Tout comme le dark ambient il y a environ trois ans, je suis de moins en moins surpris par son pendant lumineux avec le temps qui passe. Plus j’essaye de retrouver l’intérêt que je lui portais au tout début de mes explorations électroniques, plus l’ambient semble s’éloigner de ce que je cherche actuellement dans la musique. Conséquences de la surconsommation, certainement. Lissage des productions, probablement. Il reste cependant dans cet océan d’incertitudes une constante, celle de la quête insatiable du contraste et son corollaire de la texture. Et c’est cette quête associée au hasard des errances digitales qui m’ont fait découvrir un peu sur le tard le premier album solo de Luís Fernandes, qui a déjà fait des trucs en groupe dans le passé mais que je ne connais absolument pas, à l’exception de sa collaboration avec la pianiste Joana Gama chez Room40, aux idées de composition ma foi intéressantes mais à l’atmosphère globalement trop fraîche et décousue pour m’accrocher. On part aux antipodes avec Demora, de sa création à ses intentions.
Pourtant, plusieurs signes semblent vouloir nous détourner immédiatement de ce disque avant même de l’avoir lancé, mettant en avant des termes grossiers comme « modulaire », « minimalisme », ou encore personnellement « improvisation », pour laquelle j’ai rarement des affinités dans la musique.

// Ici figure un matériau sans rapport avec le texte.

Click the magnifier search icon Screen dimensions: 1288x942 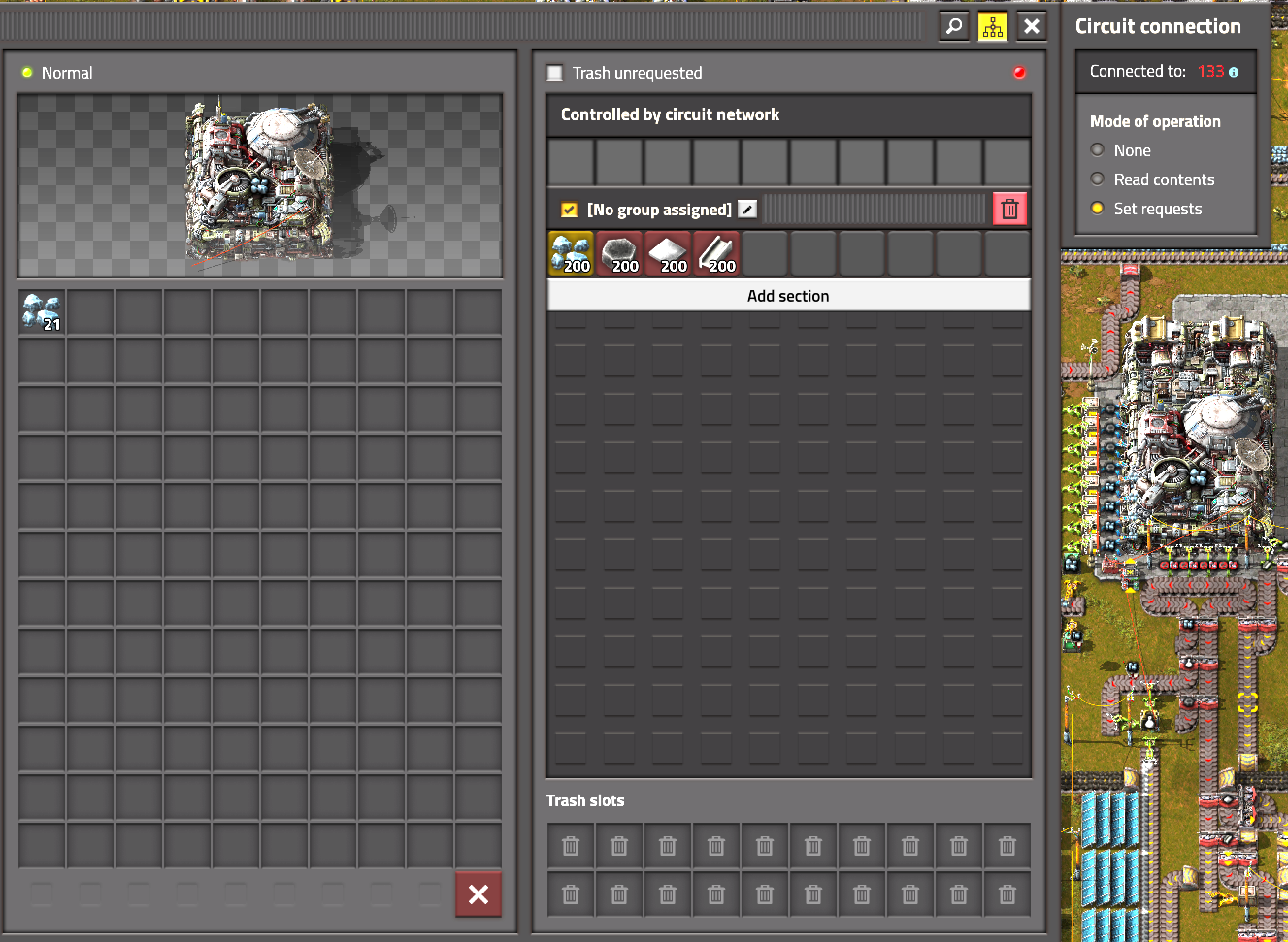954,26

Mais on se souvient pourtant de trucs modulaires extraordinaires, de machins minimalistes délicatement renversants. Parfois mêmes de bidules improvisés magistraux. Il n’y a finalement rien de pire que les étiquettes, celles dont vous et moi sommes si friands, que vous le vouliez ou non, que vous le sachiez ou pas. On donne donc sa chance à Demora, à son enregistrement en une seule session et à sa progression faussement ralentie. Et on réalise qu’il est un album de paradoxes qui surprennent son public sans attentes et prennent à revers celui qui en avait d’autres diamétralement opposées.
Une cohérence se dégage déjà dès le premier tour de lecture, dans des sonorités de moyenne homogène et d’amplitudes relativement réduites, mais ce sont les petits détails qui marquent le relief invisible de cet ode aux faux-semblants. L’alternance des embryons de mélodies qui luttent pour émerger de l’entropie électronique s’entremêlent naturellement avec des passages en staccato d’une netteté quasi-artificielle. Le postulat minimaliste mis en avant dans la composition des morceaux explose de façon maximaliste dans les mouvements en balancier d’une tempête modulaire, qui rappellerait les meilleures heures d’un Abul Mogard échoué sur les rives rythmiques de Caterina Barbieri. Les minutes se dilatent dans des phrases musicales cathartiques, au point culminant forcément dans le diptyque éponyme de 22 minutes, mais la conclusion de l’album brise brusquement le cycle stationnaire de cet imaginaire torturé en suggérant un retour dans le temps, avec ses superpositions de notes inversées dans un miroir de doutes, parfois de douleur, et nous ramène sans résistance au début de Rising Edge pour une répétition imparfaite de cette étrange expérience de pensée. Un peu comme lorsqu’on est passager dans une voiture lancée sur la route, où l’on sait qu’on ne bouge pas un seul muscle, mais que le vaisseau dans lequel on est installé progresse sans notre accord.
Demora, c’est la traduction d’un mouvement imperceptible dans un système bien au-delà de notre champ de vue. Un hommage à l’invisible et une célébration au déphasage, avec toujours un coup d’avance entre ce qui se déroule sous nos yeux et ce qu’on vit. L’anticipation d’un voyage qui est déjà terminé, le regret de l’avoir manqué alors qu’il a déjà repris, puis la réalisation qu’il recommence encore, un peu différent du dernier. Un cercle vertueux s’inscrivant dans la catégorie chaque année plus difficile à combler des albums ambient qui s’épanouissent proportionnellement au nombre d’écoutes.
CD ou digital, c’est toujours chez Room40 que ça se passe.
Dotflac
Belle découverte, merci Dotflac.
Et merci à toi aussi d’avoir pris le temps de le dire.